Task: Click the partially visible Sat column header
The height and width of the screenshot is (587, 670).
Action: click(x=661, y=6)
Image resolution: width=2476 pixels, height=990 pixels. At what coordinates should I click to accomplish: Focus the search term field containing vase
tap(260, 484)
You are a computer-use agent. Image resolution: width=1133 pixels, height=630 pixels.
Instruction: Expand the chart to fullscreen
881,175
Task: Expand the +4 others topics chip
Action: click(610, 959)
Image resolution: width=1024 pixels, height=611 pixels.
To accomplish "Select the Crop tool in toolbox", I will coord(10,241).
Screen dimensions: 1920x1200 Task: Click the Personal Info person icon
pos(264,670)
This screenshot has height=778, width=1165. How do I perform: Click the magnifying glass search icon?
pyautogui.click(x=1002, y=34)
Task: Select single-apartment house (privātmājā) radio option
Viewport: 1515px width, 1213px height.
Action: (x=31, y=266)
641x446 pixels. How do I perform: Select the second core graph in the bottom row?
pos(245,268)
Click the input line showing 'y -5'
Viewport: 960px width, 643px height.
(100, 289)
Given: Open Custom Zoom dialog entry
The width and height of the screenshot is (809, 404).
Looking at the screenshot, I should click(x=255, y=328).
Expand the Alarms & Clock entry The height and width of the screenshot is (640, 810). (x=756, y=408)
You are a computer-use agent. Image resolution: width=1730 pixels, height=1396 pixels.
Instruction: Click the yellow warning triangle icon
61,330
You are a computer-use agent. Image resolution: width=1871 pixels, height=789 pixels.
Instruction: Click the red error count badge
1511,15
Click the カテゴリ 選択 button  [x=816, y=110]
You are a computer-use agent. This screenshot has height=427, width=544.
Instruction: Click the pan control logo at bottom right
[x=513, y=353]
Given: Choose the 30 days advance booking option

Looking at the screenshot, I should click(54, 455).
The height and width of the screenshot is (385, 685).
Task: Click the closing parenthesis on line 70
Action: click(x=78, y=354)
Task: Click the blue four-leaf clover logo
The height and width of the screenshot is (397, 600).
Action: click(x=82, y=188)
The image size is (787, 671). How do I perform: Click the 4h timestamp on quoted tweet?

___

REQUIRED ACTION -
Once you have checked every line of the material above, return the ones that hold the string "entry".

TASK RESULT -
Given: Open Custom Zoom dialog entry
Expand the Alarms & Clock entry The height and width of the screenshot is (640, 810). (x=756, y=408)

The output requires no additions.